Mostly as a demonstration to show that it is still possible to write GUI applications for Windows without tons of bloated libraries and dependencies. Also because x86 assembly felt like a good match for this particular project; thanks to the nice 32-bit WinAPI interface of WinBio offered by Windows. Ultimately, writing x86 assembly is not more difficult than writing C code, so why the hell not?

Why FASM instead of MASM or NASM?

My unbiased objective opinion: FASM is the best assembler out there, hands down. It is the only assembler that truly gives the programmer total byte-level control of the output. This is largely because FASM produces the target executable directly, bypassing an external linker program required by other assemblers. FASM is fully self-hosting which makes it extremely fast compared to assemblers written in higher-level languages such as C. Finally, FASM has the most powerful macro system by far.

OS developers may write bootloaders and interrupt handlers in MASM or NASM, whereas full operating systems are typically written in FASM (see DexOS, KolibriOS, MenuetOS, ...). In other words, FASM is the assembler-of-choice for large x86 assembly projects, while shitty assemblers can be bearable in small projects like single functions.

MASM syntax is braindead for obfuscating memory operands (e.g., LEA and offset stupidity); for fuck's sake, do not hide memory references from the programmer, ever. NASM is acceptable, although relying on an external linker sucks. GAS and AT&T syntax are full retard.

See also: flat assembler - Design Principles (or why flat assembler is different).

Why not 64 bit?

All common x86-64 calling conventions have been designed primarily for compilers, in a way that makes function calls unintuitive and painful when hand-writing assembly.

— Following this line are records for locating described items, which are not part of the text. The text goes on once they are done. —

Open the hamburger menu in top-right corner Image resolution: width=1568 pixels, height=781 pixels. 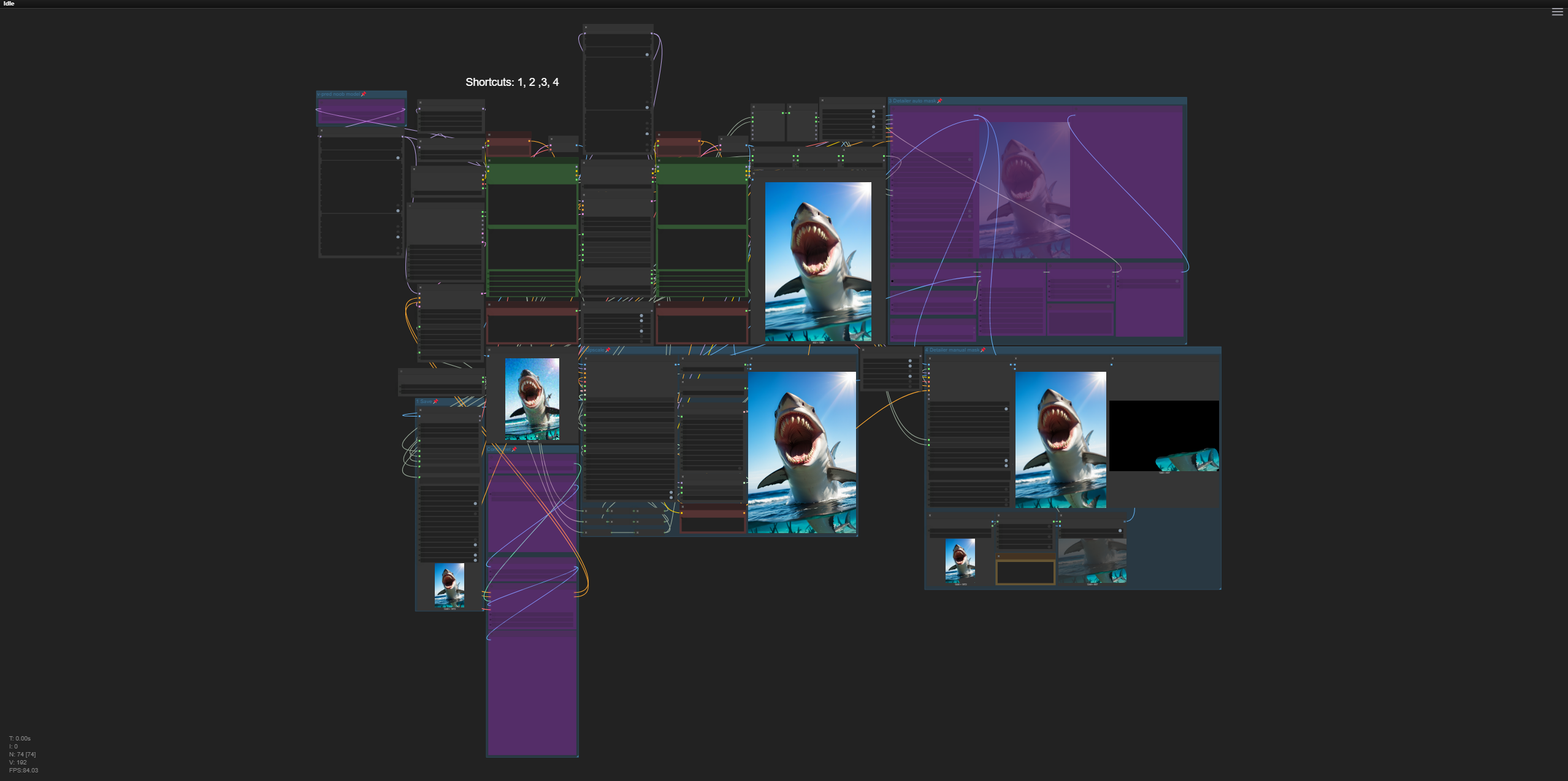(x=1557, y=12)
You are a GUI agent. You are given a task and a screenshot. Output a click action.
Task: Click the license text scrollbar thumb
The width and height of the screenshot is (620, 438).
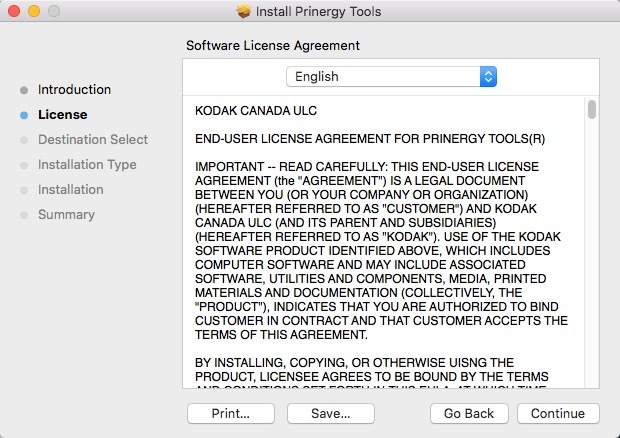592,109
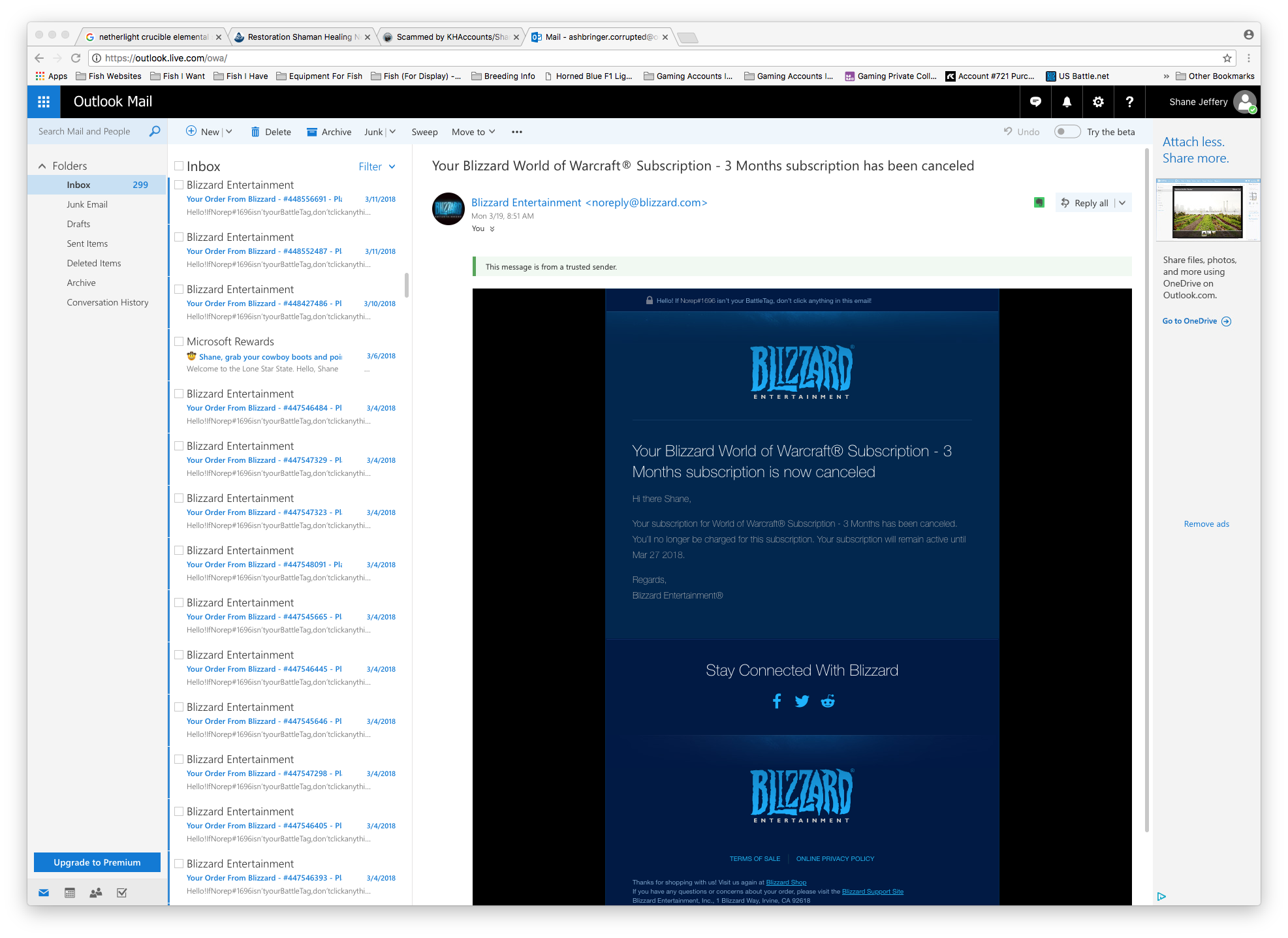The height and width of the screenshot is (938, 1288).
Task: Open Skype chat icon in header
Action: tap(1035, 102)
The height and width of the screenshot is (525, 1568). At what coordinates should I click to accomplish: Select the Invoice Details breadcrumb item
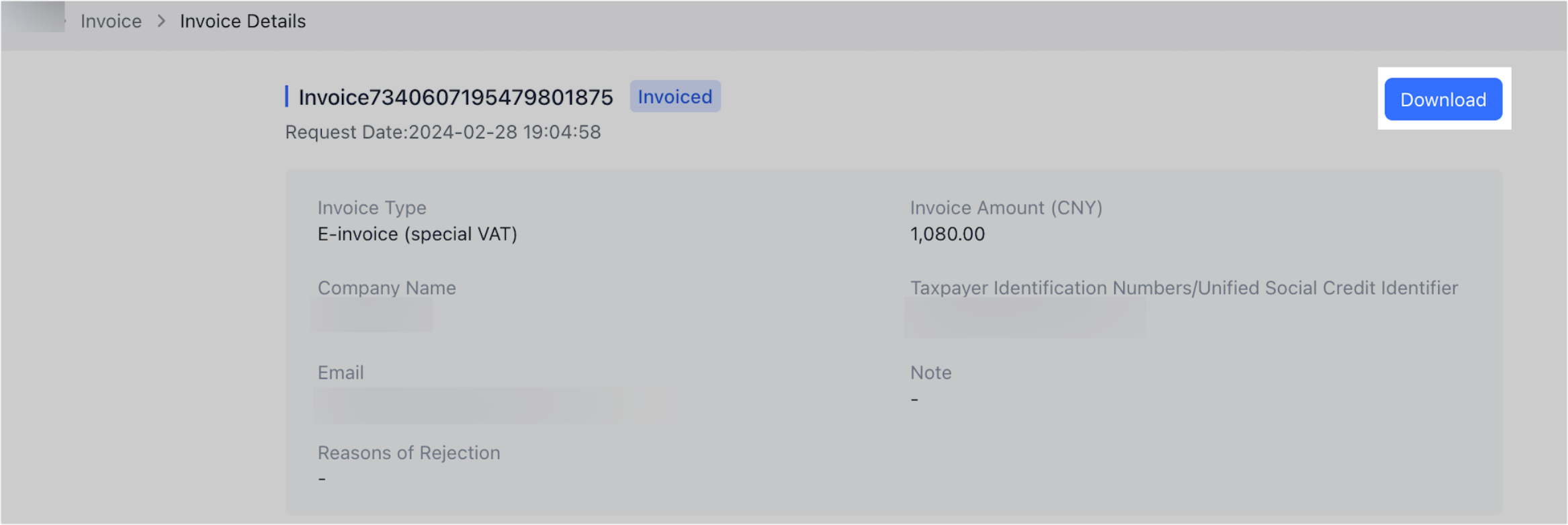(242, 21)
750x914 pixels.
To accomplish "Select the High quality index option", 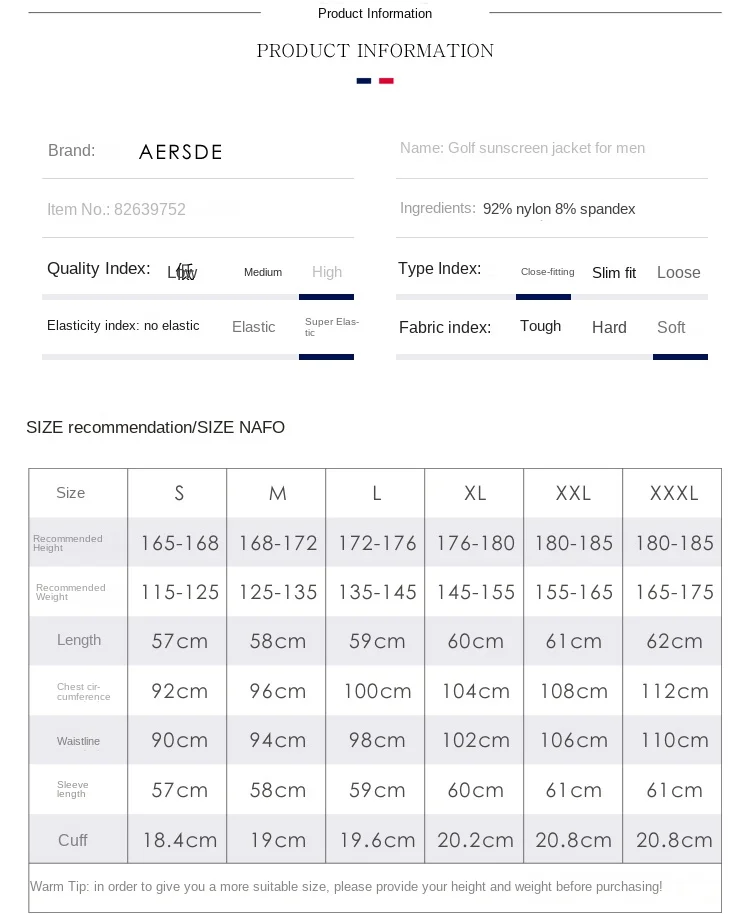I will [x=327, y=272].
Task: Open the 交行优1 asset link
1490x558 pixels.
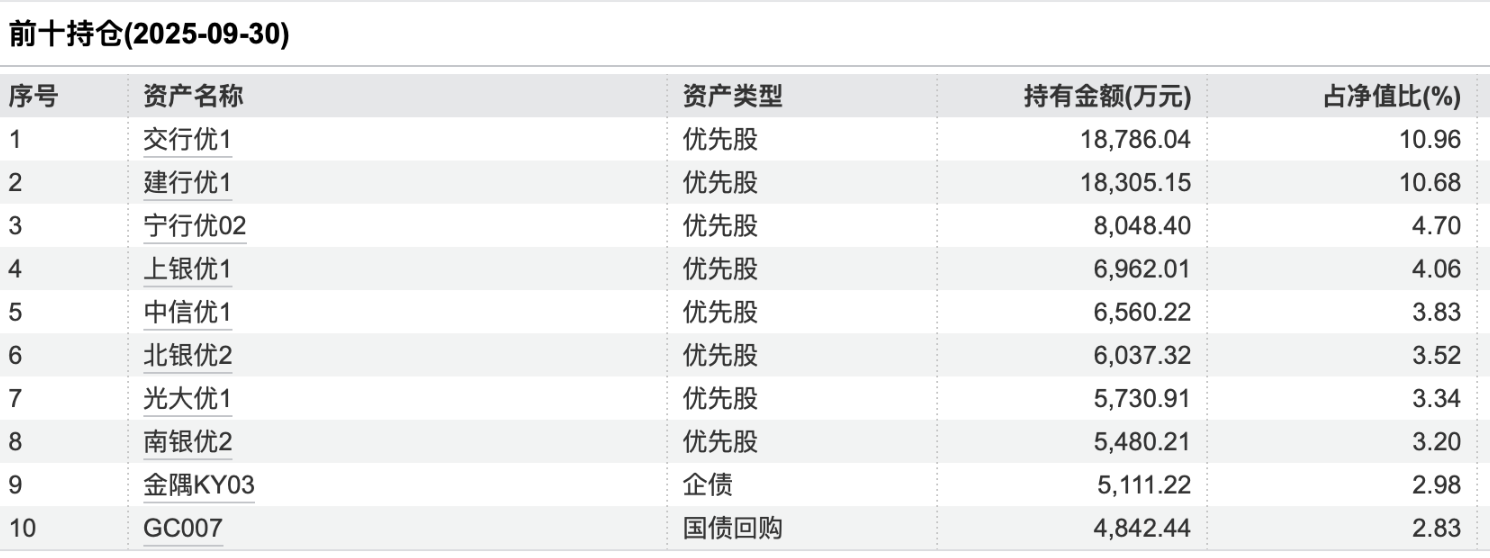Action: click(x=187, y=140)
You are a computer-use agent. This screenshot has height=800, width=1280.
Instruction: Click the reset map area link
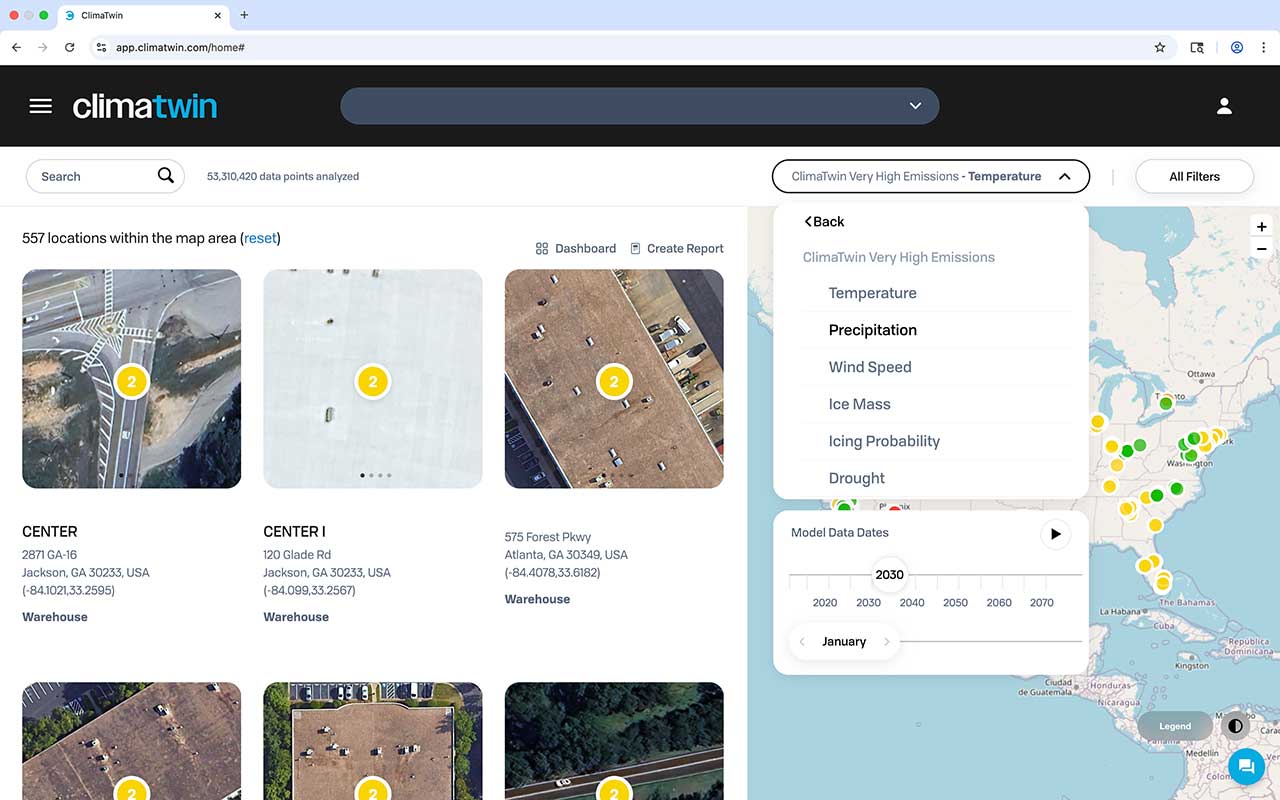(x=260, y=238)
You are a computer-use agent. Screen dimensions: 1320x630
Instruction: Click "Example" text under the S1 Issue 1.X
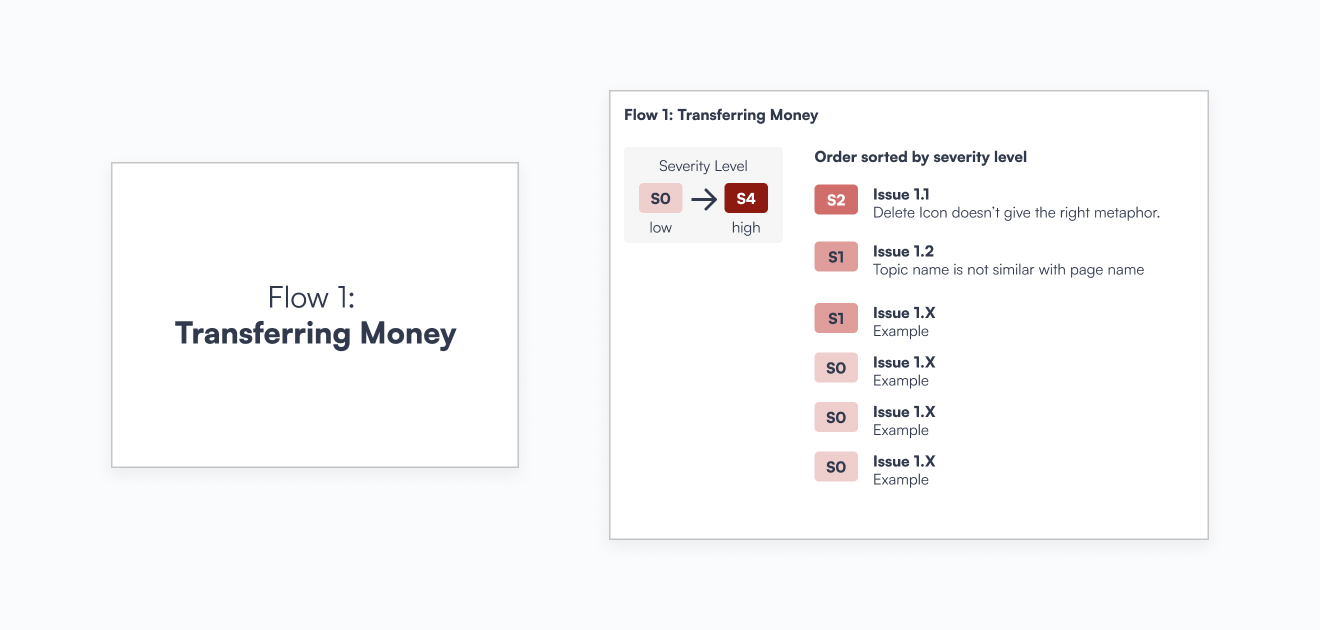coord(900,331)
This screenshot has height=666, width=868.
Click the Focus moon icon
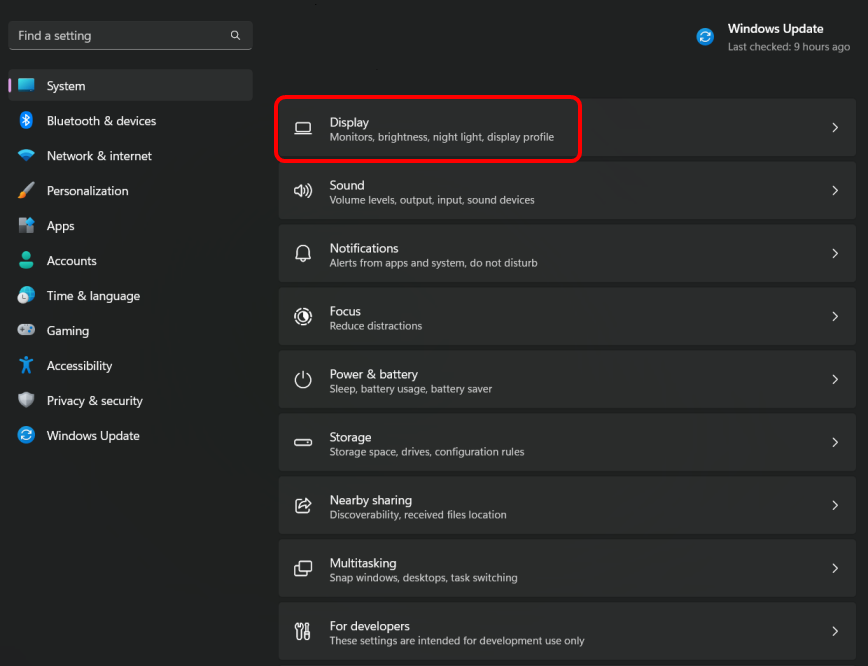coord(303,317)
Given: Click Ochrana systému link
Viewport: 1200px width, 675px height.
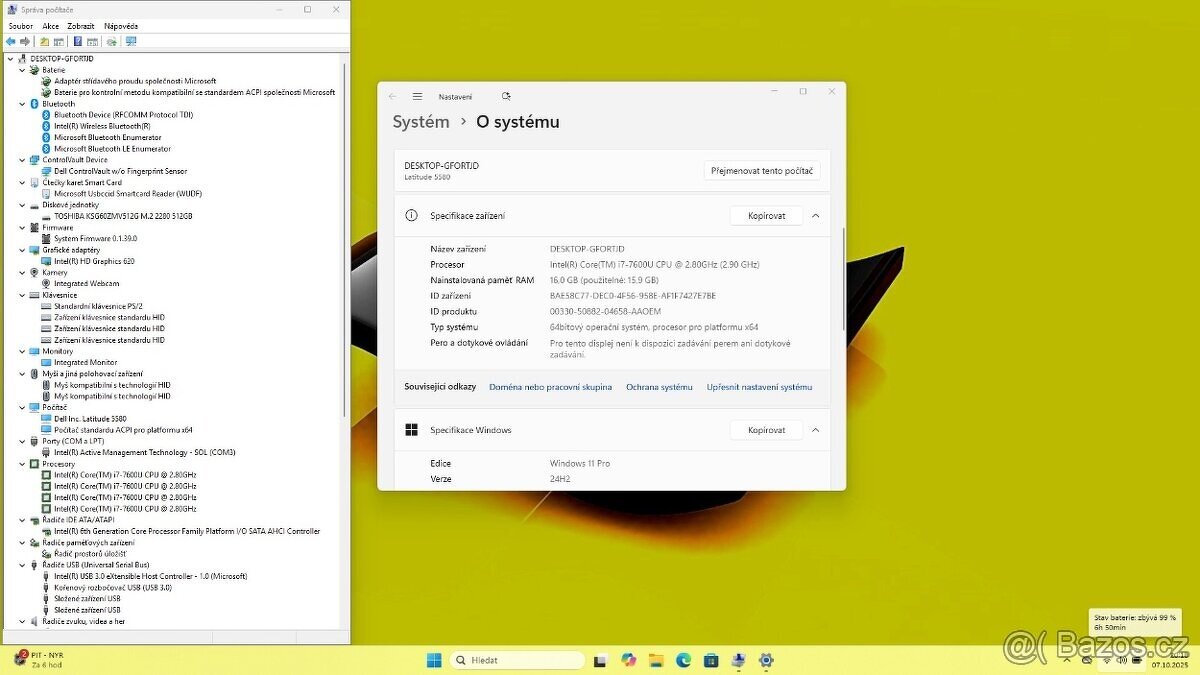Looking at the screenshot, I should tap(658, 386).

For example, all common x86-64 calling conventions apply fastcall-style argument passing, which improves the performance compared to stdcall on average, but makes the caller responsible for reserving registers for function calls. Consequently, the poor assembly programmer has fewer registers available to use without spilling. Compilers do not care, of course, because register allocation boils down to the same graph coloring problem anyways.

Microsoft x64 calling convention also requires that the caller allocates a shadow space, i.e., 32 bytes of space from the top of the stack before a function call. The space is intended for saving 4 fastcall-registers in order to simplify the compiler support for C/C++ functions (source). For some insane reason, the 32-byte shadow space is required even if the callee function takes fewer than 4 fastcall arguments. Moreover, the fifth and subsequent arguments are pushed onto the stack on the top of the shadow space, which complicates the mess even further. As a result, the calling convention is very cumbersome for humans writing x86-64 assembly by hand (macros can help a bit).

System V AMD64 ABI does not suffer from the shadow space madness. However, it reserves RSI and RDI registers for passing fastcall arguments. This is a bad design decision since RSI and RDI are treated as special source and destination registers in the x86-64 instruction set. For example, the usage of x86-64 string instructions (e.g., LODSB, STOSW, CMPSD) becomes more annoying in some situations as a consequence.

In comparison, Win32 stdcall calling convention feels luxuriously easy and intuitive from the perspective of an x86 programmer. Additionally, the stack-based argument passing of stdcall often produces more compact code (for example, the encoding of MOV ECX, 42 is 5 bytes long, whereas PUSH 42 takes only 2 bytes). Shorter instruction encodings can yield significant performance improvements due to potentially more efficient cache utilization.

Why no invoke or control-flow macros?

Macros are for pussies. Just give up and go fucking write JavaScript or Python.